Monday 4 April 2011

Backsaw

Backsaws are made with a reinforced blade to ensure a high degree of rigidity for precision cutting of dovetails and the like.  Backsaws are also the kind of saws used in mitre boxes.



This saw carries a “Distton Canada” medallion.  Henry Disston was born in England but apprenticed in Philadelphia where he opened a saw shop in 1840.  He didn’t have an easy time initially:  his shop burned down three times.  In 1855, Disston became the first saw manufacturer to produce his own crucible steel. This was the factor that made Disston the most successful saw manufacturer in the U.S. The Morrill Tariff Act of 1861 greatly increased the cost of imported steel, making it impossible for other saw makers to compete with him.  The company supplied many steel products to the Union Army during the Civil War, and invested their substantial profits back into the factory.  The company became Henry Disston & Sons in 1871, and over the years absorbed many other smaller tool makers which made them able to offer a wide variety of hand tools under different brand names.  A common one was was “Keystone Tool for Saw Work” or a figure of a scale inside of a keystone outline (see illustration below).   
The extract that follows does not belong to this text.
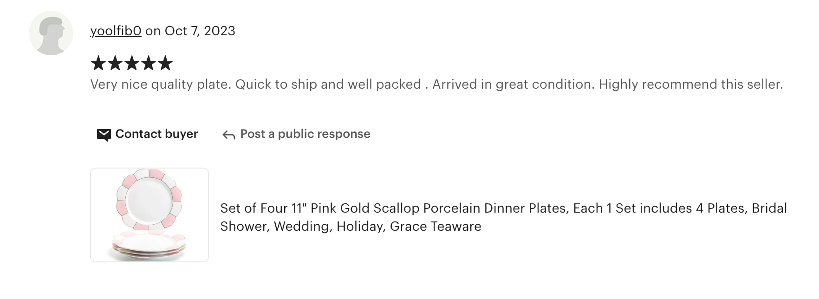
Task: Click the Highly recommend this seller sentence
Action: pyautogui.click(x=690, y=85)
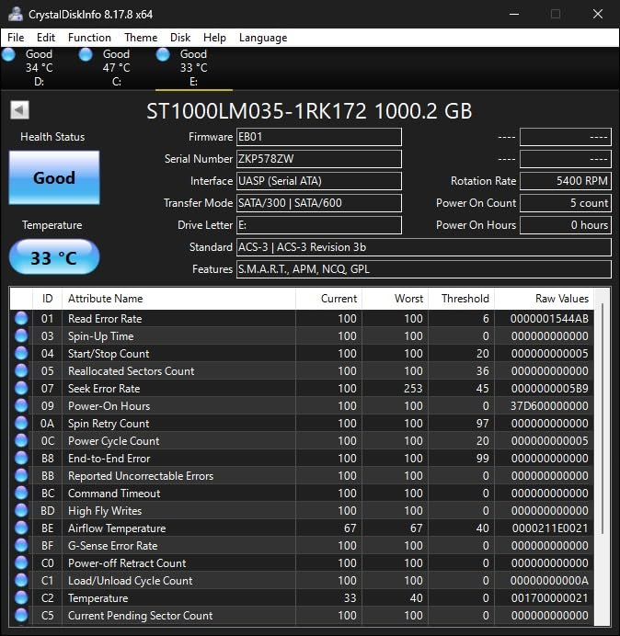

At its peak, Disston employed 8,000 workers and its facilities covered a 300 acre site in Northeast Philadelphia.


Sadly, the company’s fortunes declined as too much money was paid out in dividends to wealthy family members and too little reinvested in capital improvements.  Following World War II, the 19th century machine tools in the factory could not compete economically with the new plants that had been built in Germany and Japan.  The company was bought out by H.K. Porter Co. of Pittsburgh in 1955, which sold off most of the assets and moved production to Danville Virginia where they continued to market saws with the Disston name, possibly until 1975 when they were bought by the Swedish saw company Sandvik. Today the company is called Disston Precision Inc. and is owned by  R.A.F. (Robert A. Fox) Industries of Jenkintown, Pennsylvania.